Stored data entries
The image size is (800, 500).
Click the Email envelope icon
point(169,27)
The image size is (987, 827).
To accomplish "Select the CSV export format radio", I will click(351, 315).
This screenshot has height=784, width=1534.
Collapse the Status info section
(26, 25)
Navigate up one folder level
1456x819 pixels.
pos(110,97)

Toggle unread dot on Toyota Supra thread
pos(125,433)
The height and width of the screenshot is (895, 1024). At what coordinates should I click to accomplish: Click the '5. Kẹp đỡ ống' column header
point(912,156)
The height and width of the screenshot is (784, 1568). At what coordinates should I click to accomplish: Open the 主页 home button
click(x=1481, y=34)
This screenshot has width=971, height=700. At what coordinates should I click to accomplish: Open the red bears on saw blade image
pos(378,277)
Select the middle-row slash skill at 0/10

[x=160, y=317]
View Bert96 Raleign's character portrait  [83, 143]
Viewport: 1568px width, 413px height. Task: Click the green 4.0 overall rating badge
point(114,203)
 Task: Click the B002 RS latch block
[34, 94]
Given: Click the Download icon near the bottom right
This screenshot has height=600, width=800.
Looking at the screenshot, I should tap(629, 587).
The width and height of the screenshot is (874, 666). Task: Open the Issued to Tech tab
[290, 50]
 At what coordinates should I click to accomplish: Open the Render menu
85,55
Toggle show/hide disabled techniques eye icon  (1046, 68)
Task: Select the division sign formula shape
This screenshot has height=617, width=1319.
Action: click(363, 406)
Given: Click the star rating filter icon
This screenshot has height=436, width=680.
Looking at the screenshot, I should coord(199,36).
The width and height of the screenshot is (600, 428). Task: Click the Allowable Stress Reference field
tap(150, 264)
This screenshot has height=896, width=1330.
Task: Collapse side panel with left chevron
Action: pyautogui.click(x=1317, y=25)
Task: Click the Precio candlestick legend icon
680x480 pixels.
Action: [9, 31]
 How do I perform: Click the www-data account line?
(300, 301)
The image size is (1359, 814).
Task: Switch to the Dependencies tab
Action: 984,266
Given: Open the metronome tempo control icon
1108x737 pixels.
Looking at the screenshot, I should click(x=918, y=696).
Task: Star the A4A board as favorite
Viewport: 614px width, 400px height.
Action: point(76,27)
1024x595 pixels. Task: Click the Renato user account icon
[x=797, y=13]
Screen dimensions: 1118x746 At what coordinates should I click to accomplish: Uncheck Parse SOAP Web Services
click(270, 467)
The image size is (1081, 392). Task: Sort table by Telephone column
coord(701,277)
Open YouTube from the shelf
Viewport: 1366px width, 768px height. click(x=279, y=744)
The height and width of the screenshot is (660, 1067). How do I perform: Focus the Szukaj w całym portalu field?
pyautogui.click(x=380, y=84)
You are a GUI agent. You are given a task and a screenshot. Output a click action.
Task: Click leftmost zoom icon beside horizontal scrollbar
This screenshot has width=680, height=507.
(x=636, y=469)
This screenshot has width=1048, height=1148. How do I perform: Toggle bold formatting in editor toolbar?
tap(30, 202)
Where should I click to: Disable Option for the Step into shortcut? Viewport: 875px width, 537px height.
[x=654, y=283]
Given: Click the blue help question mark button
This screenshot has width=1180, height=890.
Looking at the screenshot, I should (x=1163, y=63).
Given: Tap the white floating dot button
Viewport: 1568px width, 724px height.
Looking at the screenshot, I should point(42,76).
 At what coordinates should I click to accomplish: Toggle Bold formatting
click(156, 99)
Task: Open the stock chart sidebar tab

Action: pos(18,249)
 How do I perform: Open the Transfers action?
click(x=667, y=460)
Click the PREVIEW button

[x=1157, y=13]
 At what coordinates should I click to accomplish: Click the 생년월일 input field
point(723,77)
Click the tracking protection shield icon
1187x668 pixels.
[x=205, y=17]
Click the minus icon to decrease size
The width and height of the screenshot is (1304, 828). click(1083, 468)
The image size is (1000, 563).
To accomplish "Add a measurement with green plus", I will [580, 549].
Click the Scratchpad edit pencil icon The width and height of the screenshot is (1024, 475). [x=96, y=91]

■ ACTION ITEM ■
Each line from the one containing "At what coordinates should I click to accomplish: Click the 생년월일" to the final line of the entries above must be returned exactly, and no other line may appear.

■ SOLUTION TO THIS PROBLEM ■
 At what coordinates should I click to accomplish: Click the 생년월일 input field
point(723,77)
Click the tracking protection shield icon
1187x668 pixels.
[x=205, y=17]
Click the minus icon to decrease size
The width and height of the screenshot is (1304, 828). click(1083, 468)
The image size is (1000, 563).
To accomplish "Add a measurement with green plus", I will [580, 549].
Click the Scratchpad edit pencil icon The width and height of the screenshot is (1024, 475). [x=96, y=91]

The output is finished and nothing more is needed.